With the help of an adorable four-legged hire, young victims and witnesses attending the Western Australian Children’s Court can find some canine comfort with five-year-old Labrador Winston as part of a 12-month program.
Winston, who has been trained by Guide Dogs WA, will interact gently and calmly with the young victims, witnesses and other court users to reduce the common stress and anxiety that comes with being in a courthouse environment. As part of the year-long program, he and his handler will be available for up to three days a week.
Department of Justice Director-General Dr Adam Tomison said facility dogs used in a range of legal settings internationally and in other Australian jurisdictions have been highly successful in reducing anxiety. It is his hope that should this program be successful, Winston and other companions can assist in other Western Australian courthouses.

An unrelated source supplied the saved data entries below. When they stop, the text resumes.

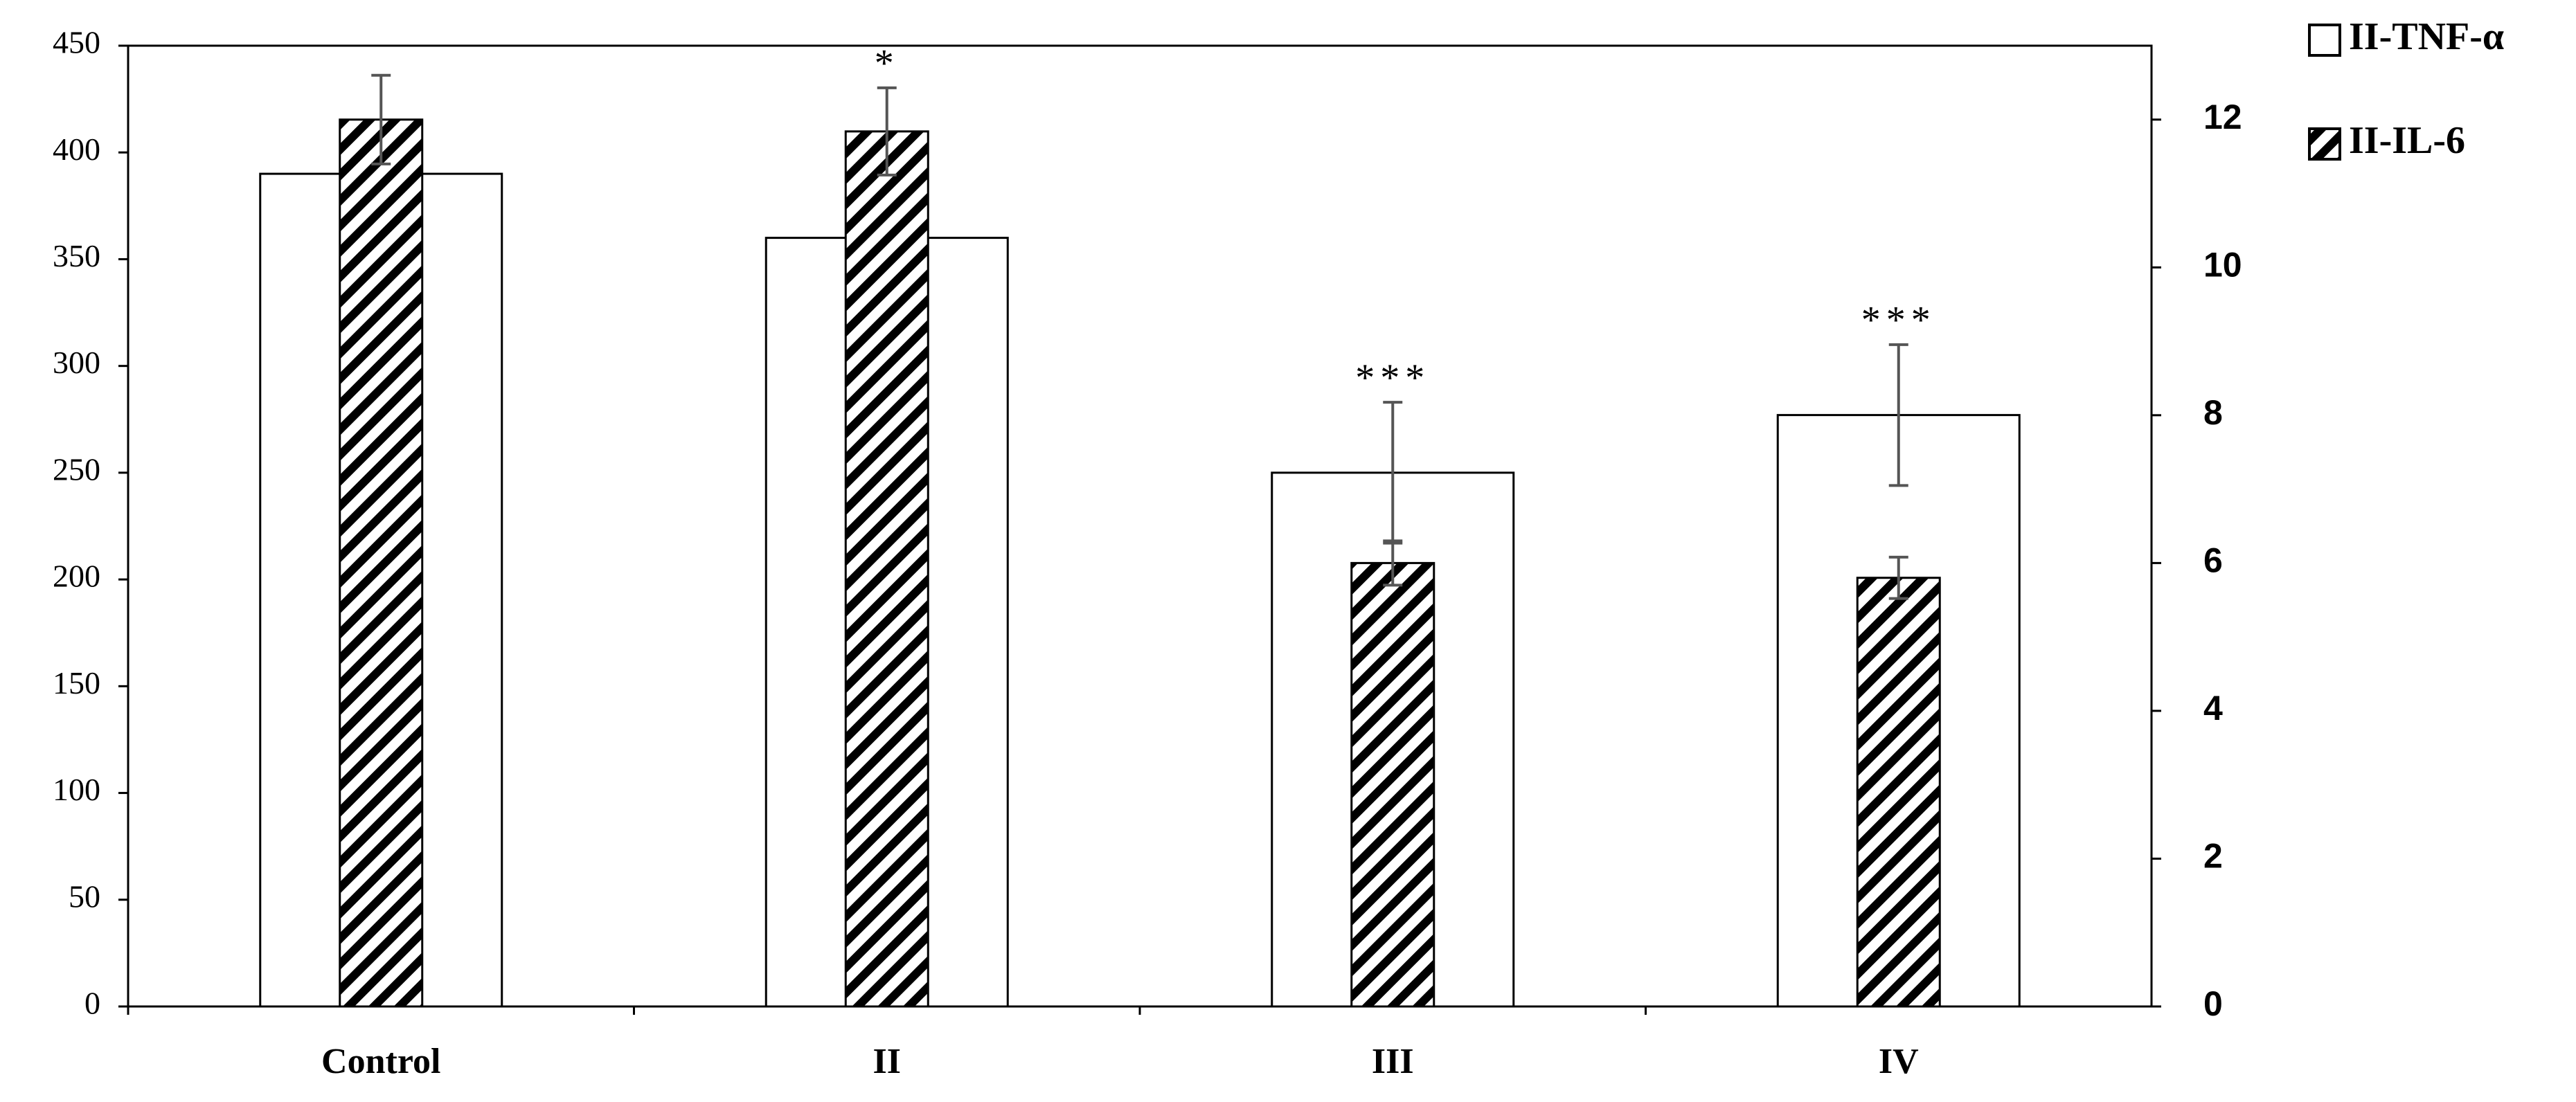 This screenshot has width=2576, height=1102. What do you see at coordinates (84, 896) in the screenshot?
I see `y-tick-label: 50` at bounding box center [84, 896].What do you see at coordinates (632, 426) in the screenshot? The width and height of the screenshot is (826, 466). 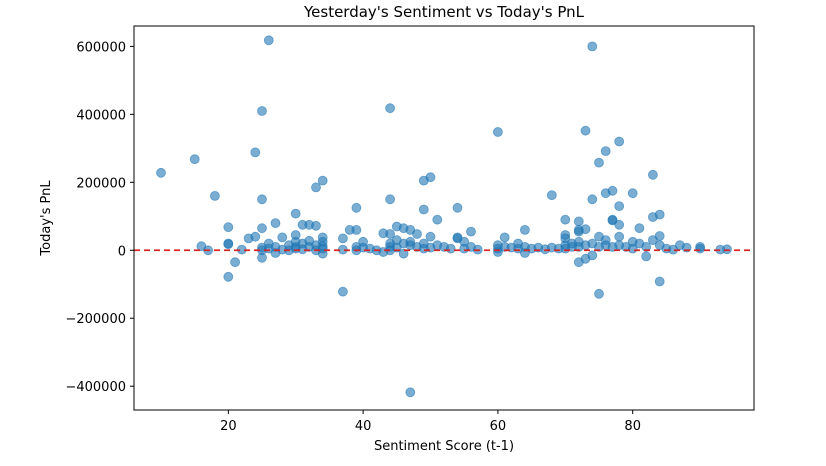 I see `x-tick-label: 80` at bounding box center [632, 426].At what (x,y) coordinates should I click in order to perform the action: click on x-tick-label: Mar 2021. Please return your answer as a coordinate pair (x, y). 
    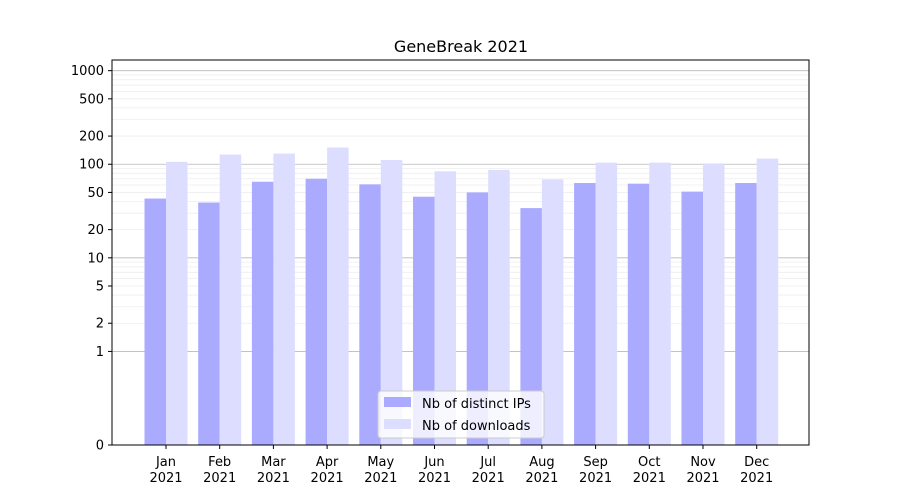
    Looking at the image, I should click on (274, 470).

“Reducing stress for victims, witnesses and other court users provides the dual benefit of making the justice system more trauma-sensitive for vulnerable people and increases engagement with court processes, which improves efficiency,” he said.
The pilot program, which costs $97,000 to run for the 12 months, is being run by the Office of the Commissioner for Victims of Crime. Commissioner Kati Kraszlan said research showed that the psychological effects of stress and anxiety can significantly impact a person’s memory, ability to concentrate and communicate.
“We have launched this pilot program based on strong evidence that interacting with a trained facility dog has positive effects on a person’s wellbeing. In the presence of a calm, relaxed dog, people experience psychological changes which combat the effects of courtroom-induced stress,” Ms Kraszlan commented.
Guide Dogs WA selected Winston for his new courthouse role based on his abilities and also because of his personality. The adorable canine has a reputation as a happy dog, characterised by the fact that his tail is constantly wagging. His handler also has a professional background in child protection at the court.
Winston and his handler will operate in the public waiting areas of the courthouse or private witness waiting area, and will not enter the courtrooms or remote witness facilities while a matter is in session. If a person is anxious, Winston can provide comforting body pressure by placing his head on their lap or lying on their feet.
The handler and dog will never approach anyone directly without their consent. Public signage has also been put up to inform court users of the dog’s presence each day and advise them to inform staff if they wish to steer clear of Winston.
Children’s Court president his honour Judge Hylton Quail said he is very supportive of the Justice Facility Dog Pilot program being held at the courthouse.
“Young people involved in the criminal justice system are particularly vulnerable as many of them have experienced disadvantage and trauma.”